======== Exercise data ========

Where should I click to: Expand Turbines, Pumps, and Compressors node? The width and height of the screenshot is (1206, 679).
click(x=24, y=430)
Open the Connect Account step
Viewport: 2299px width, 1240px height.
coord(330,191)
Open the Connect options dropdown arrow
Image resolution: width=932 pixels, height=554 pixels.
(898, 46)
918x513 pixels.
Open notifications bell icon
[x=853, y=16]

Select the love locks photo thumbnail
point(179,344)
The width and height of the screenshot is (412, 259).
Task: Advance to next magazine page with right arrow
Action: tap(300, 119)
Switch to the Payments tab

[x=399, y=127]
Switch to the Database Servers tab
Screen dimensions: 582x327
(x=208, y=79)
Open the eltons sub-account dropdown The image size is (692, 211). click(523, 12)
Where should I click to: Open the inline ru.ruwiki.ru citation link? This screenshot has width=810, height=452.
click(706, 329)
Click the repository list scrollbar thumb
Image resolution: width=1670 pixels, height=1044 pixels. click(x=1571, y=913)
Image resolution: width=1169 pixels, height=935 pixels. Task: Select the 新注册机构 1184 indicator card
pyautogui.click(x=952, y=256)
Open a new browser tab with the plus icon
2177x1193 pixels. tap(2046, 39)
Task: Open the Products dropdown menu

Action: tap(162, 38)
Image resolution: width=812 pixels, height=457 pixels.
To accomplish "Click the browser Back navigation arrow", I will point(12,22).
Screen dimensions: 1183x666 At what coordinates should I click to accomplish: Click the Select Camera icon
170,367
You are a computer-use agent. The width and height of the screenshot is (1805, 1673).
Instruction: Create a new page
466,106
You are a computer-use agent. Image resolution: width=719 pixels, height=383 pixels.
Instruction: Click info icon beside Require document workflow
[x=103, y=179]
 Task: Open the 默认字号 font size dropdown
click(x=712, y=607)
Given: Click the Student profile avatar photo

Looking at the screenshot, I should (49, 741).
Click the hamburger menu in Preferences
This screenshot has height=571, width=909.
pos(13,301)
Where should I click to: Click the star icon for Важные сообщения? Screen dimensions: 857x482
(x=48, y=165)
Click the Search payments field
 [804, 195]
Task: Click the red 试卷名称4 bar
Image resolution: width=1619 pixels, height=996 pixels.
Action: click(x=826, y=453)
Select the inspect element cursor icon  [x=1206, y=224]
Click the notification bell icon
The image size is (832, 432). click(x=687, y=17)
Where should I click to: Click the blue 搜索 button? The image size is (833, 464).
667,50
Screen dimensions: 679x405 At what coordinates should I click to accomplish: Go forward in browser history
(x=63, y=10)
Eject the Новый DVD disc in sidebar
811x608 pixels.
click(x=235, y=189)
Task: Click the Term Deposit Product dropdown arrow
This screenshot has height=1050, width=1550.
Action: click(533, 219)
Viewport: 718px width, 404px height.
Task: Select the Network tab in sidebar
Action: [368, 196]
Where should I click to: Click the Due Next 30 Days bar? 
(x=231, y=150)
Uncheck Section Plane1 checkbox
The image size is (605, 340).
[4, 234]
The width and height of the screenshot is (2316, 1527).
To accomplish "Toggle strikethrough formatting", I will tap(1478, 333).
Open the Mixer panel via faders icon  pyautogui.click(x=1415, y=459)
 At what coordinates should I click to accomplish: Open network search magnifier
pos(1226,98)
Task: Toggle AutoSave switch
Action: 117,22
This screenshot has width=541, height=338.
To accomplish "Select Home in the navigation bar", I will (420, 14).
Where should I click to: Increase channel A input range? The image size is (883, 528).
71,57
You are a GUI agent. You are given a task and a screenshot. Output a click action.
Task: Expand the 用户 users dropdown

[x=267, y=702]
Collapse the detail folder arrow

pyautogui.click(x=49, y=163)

========

▶ _What you are asked to do_:
Set all the entries above down again exactly.

▶ _Final answer_:
Where should I click to: Expand Turbines, Pumps, and Compressors node? The width and height of the screenshot is (1206, 679).
click(x=24, y=430)
Open the Connect Account step
Viewport: 2299px width, 1240px height.
coord(330,191)
Open the Connect options dropdown arrow
Image resolution: width=932 pixels, height=554 pixels.
(898, 46)
918x513 pixels.
Open notifications bell icon
[x=853, y=16]

Select the love locks photo thumbnail
point(179,344)
The width and height of the screenshot is (412, 259).
Task: Advance to next magazine page with right arrow
Action: tap(300, 119)
Switch to the Payments tab

[x=399, y=127]
Switch to the Database Servers tab
Screen dimensions: 582x327
(x=208, y=79)
Open the eltons sub-account dropdown The image size is (692, 211). click(523, 12)
Where should I click to: Open the inline ru.ruwiki.ru citation link? This screenshot has width=810, height=452.
click(706, 329)
Click the repository list scrollbar thumb
Image resolution: width=1670 pixels, height=1044 pixels. click(x=1571, y=913)
Image resolution: width=1169 pixels, height=935 pixels. Task: Select the 新注册机构 1184 indicator card
pyautogui.click(x=952, y=256)
Open a new browser tab with the plus icon
2177x1193 pixels. tap(2046, 39)
Task: Open the Products dropdown menu

Action: tap(162, 38)
Image resolution: width=812 pixels, height=457 pixels.
To accomplish "Click the browser Back navigation arrow", I will point(12,22).
Screen dimensions: 1183x666 At what coordinates should I click to accomplish: Click the Select Camera icon
170,367
You are a computer-use agent. The width and height of the screenshot is (1805, 1673).
Instruction: Create a new page
466,106
You are a computer-use agent. Image resolution: width=719 pixels, height=383 pixels.
Instruction: Click info icon beside Require document workflow
[x=103, y=179]
 Task: Open the 默认字号 font size dropdown
click(x=712, y=607)
Given: Click the Student profile avatar photo

Looking at the screenshot, I should (49, 741).
Click the hamburger menu in Preferences
This screenshot has height=571, width=909.
pos(13,301)
Where should I click to: Click the star icon for Важные сообщения? Screen dimensions: 857x482
(x=48, y=165)
Click the Search payments field
 [804, 195]
Task: Click the red 试卷名称4 bar
Image resolution: width=1619 pixels, height=996 pixels.
Action: click(x=826, y=453)
Select the inspect element cursor icon  [x=1206, y=224]
Click the notification bell icon
The image size is (832, 432). click(x=687, y=17)
Where should I click to: Click the blue 搜索 button? The image size is (833, 464).
667,50
Screen dimensions: 679x405 At what coordinates should I click to accomplish: Go forward in browser history
(x=63, y=10)
Eject the Новый DVD disc in sidebar
811x608 pixels.
click(x=235, y=189)
Task: Click the Term Deposit Product dropdown arrow
This screenshot has height=1050, width=1550.
Action: click(533, 219)
Viewport: 718px width, 404px height.
Task: Select the Network tab in sidebar
Action: [368, 196]
Where should I click to: Click the Due Next 30 Days bar? 
(x=231, y=150)
Uncheck Section Plane1 checkbox
The image size is (605, 340).
[4, 234]
The width and height of the screenshot is (2316, 1527).
To accomplish "Toggle strikethrough formatting", I will tap(1478, 333).
Open the Mixer panel via faders icon  pyautogui.click(x=1415, y=459)
 At what coordinates should I click to accomplish: Open network search magnifier
pos(1226,98)
Task: Toggle AutoSave switch
Action: 117,22
This screenshot has width=541, height=338.
To accomplish "Select Home in the navigation bar", I will (420, 14).
Where should I click to: Increase channel A input range? The image size is (883, 528).
71,57
You are a GUI agent. You are given a task and a screenshot. Output a click action.
Task: Expand the 用户 users dropdown

[x=267, y=702]
Collapse the detail folder arrow

pyautogui.click(x=49, y=163)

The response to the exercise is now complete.